O brown-red pursuivant of Spring!
II
'Moan' sob the woodland waters still
Down bloomless ledges of the hill;
And gray, gaunt clouds like harpies hang
In harpy heavens, and swoop and clang
Sharp beaks and talons of the wind:
Black scowl the forests, and unkind
The far fields as the near: while song
Seems murdered and all beauty wrong.
One weak frog only in the thaw
Of spawny pools wakes cold and raw,
Expires a melancholy bass
And stops as if bewildered: then
Along the frowning wood again,
Flung in the thin wind's vulture face,
From woolly tassels of the proud,
Red-bannered maples, long and loud,
'The Spring is come! is here! her Grace! her Grace!'
III
'Her Grace, the Spring! her Grace! her Grace!

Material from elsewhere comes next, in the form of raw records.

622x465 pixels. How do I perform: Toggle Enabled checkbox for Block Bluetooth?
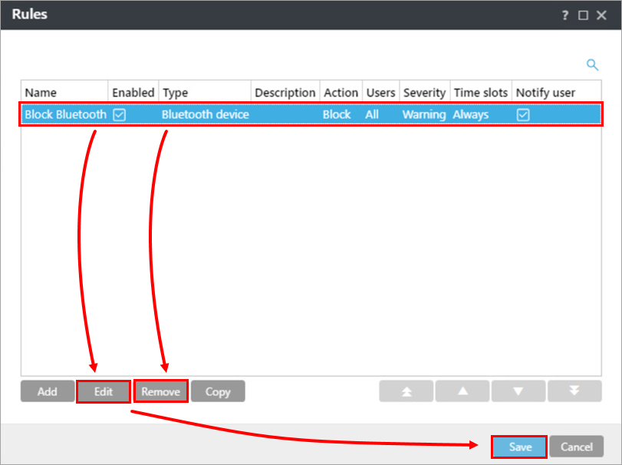(119, 114)
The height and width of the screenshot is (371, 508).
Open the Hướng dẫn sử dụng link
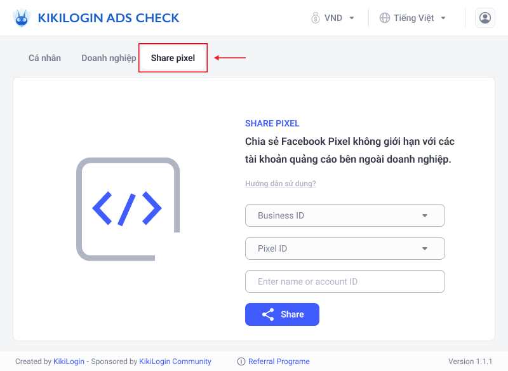[280, 184]
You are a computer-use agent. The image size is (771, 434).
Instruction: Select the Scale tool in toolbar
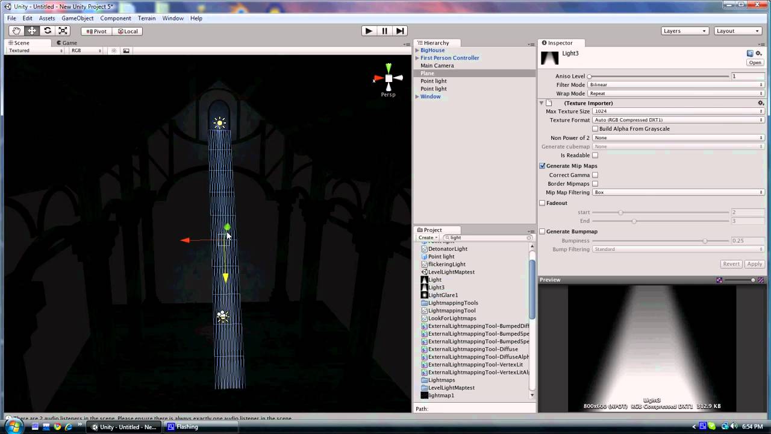(x=63, y=31)
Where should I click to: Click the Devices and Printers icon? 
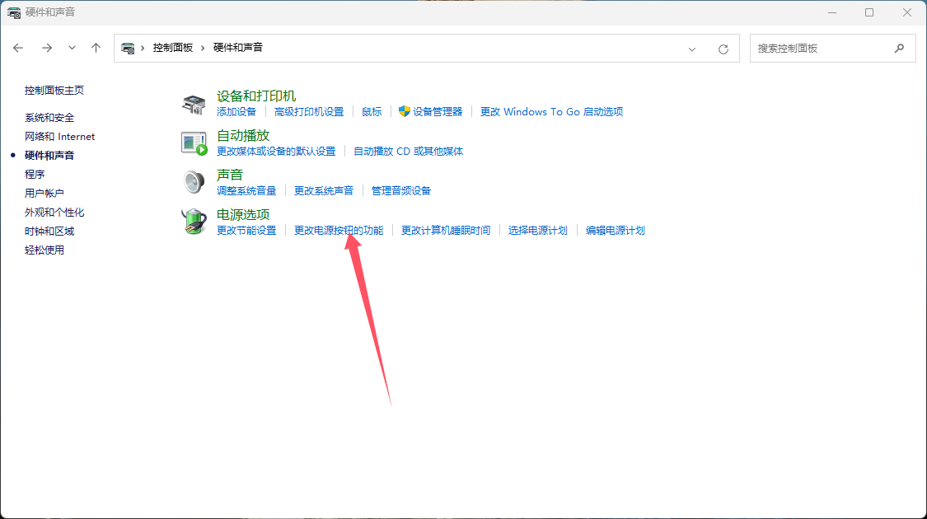(194, 104)
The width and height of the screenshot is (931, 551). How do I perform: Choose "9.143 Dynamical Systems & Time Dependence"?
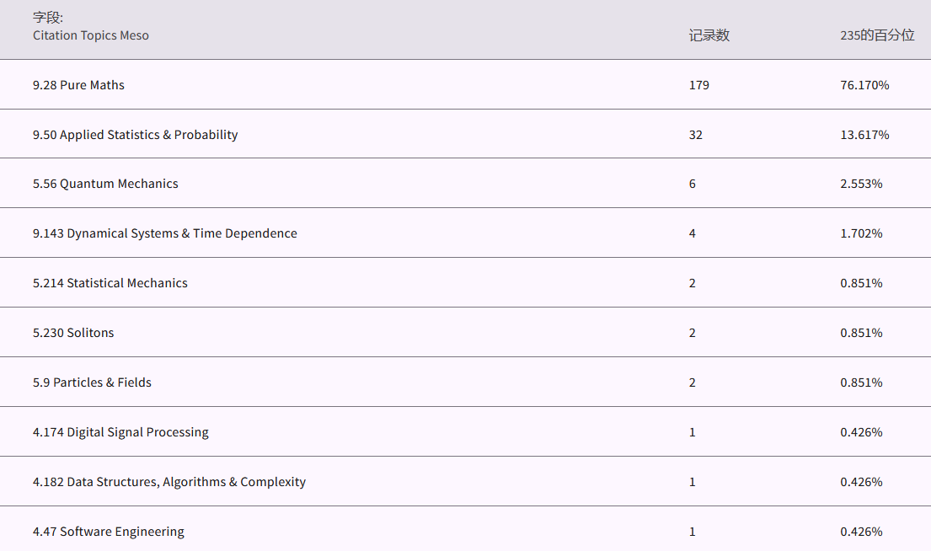click(164, 233)
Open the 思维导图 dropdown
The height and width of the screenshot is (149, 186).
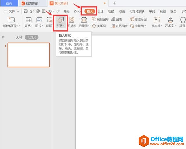click(148, 19)
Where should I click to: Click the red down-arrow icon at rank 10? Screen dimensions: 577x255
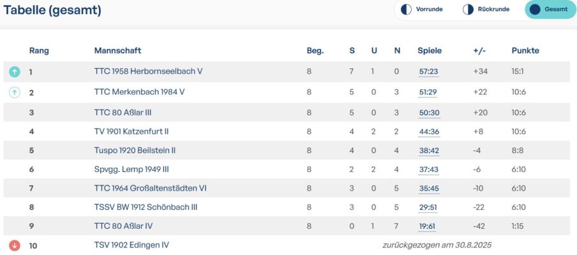[15, 245]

Climbs, beautiful and sunny browed,
Up, up the kindling hills and wakes
Blue berries in the berry brakes:
With fragrant flakes, that blow and bleach,
Deep-powders smothered quince and peach:
Eyes dogwoods with a thousand eyes:
Teaches each sod how to be wise
With twenty wildflowers to one weed,
And kisses germs that they may seed.
In purest purple and sweet white
Treads up the happier hills of light,
Bloom, cloudy-borne, song in her hair
And balm and beam of odorous air.
Winds, her retainers; and the rains
Her yeomen strong that sweep the plains:
Her scarlet knights of dawn, and gold
Of eve, her panoply unfold:
Her herald tabarded behold!
Awake to greet! prepare to sing!
She comes, the darling Duchess, Spring!'
QUIET
A log-hut in the solitude,
A clapboard roof to rest beneath!
This side, the shadow-haunted wood;
That side, the sunlight-haunted heath.
At daybreak Morn shall come to me
In raiment of the white winds spun;
Slim in her rosy hand the key
That opes the gateway of the sun.
Her smile shall help my heart enough
With love to labour all the day,
And cheer the road, whose rocks are rough,
With her smooth footprints, each a ray.
At dusk a voice shall call afar,
A lone voice like the whippoorwill's;
And, on her shimmering brow one star,
Night shall descend the western hills.
She at my door till dawn shall stand,
With gothic eyes, that, dark and deep,
Are mirrors of a mystic land,
Fantastic with the towns of sleep.
MUSIC
Thou, oh, thou!
Thou of the chorded shell and golden plectrum, thou
Of the dark eyes and pale pacific brow!
Music, who by the plangent waves,
Or in the echoing night of labyrinthine caves,
Or on God's mountains, lonely as the stars,
Touchest reverberant bars
Of immemorial sorrow and amaze; —
Keeping regret and memory awake,
And all the immortal ache
Of love that leans upon the past's sweet days
In retrospection! – now, oh, now,
Interpreter and heart-physician, thou
Who gazest on the heaven and the hell
Of life, and singest each as well,
Touch with thy all-mellifluous finger-tips,
Or thy melodious lips,
This sickness named my soul,
Making it whole
As is an echo of a chord,
Or some symphonic word,
Or sweet vibrating sigh,
That deep, resurgent still doth rise and die
On thy voluminous roll;
Part of the beauty and the mystery
That axles Earth with music; as a slave,
Swinging it round and round on each sonorous pole,
'Mid spheric harmony,
And choral majesty,
And diapasoning of wind and wave;
Speeding it on its far elliptic way
'Mid vasty anthemings of night and day. —
O cosmic cry
Of two eternities, wherein we see
The phantasms, Death and Life,
At endless strife
Above the silence of a monster grave.
THE PURPLE VALLEYS
Far in the purple valleys of illusion
I see her waiting, like the soul of music,
With deep eyes, lovelier than cerulean pansies,
Shadow and fire, yet merciless as poison;
With red lips sweeter than Arabian storax,
Yet bitterer than myrrh. O tears and kisses!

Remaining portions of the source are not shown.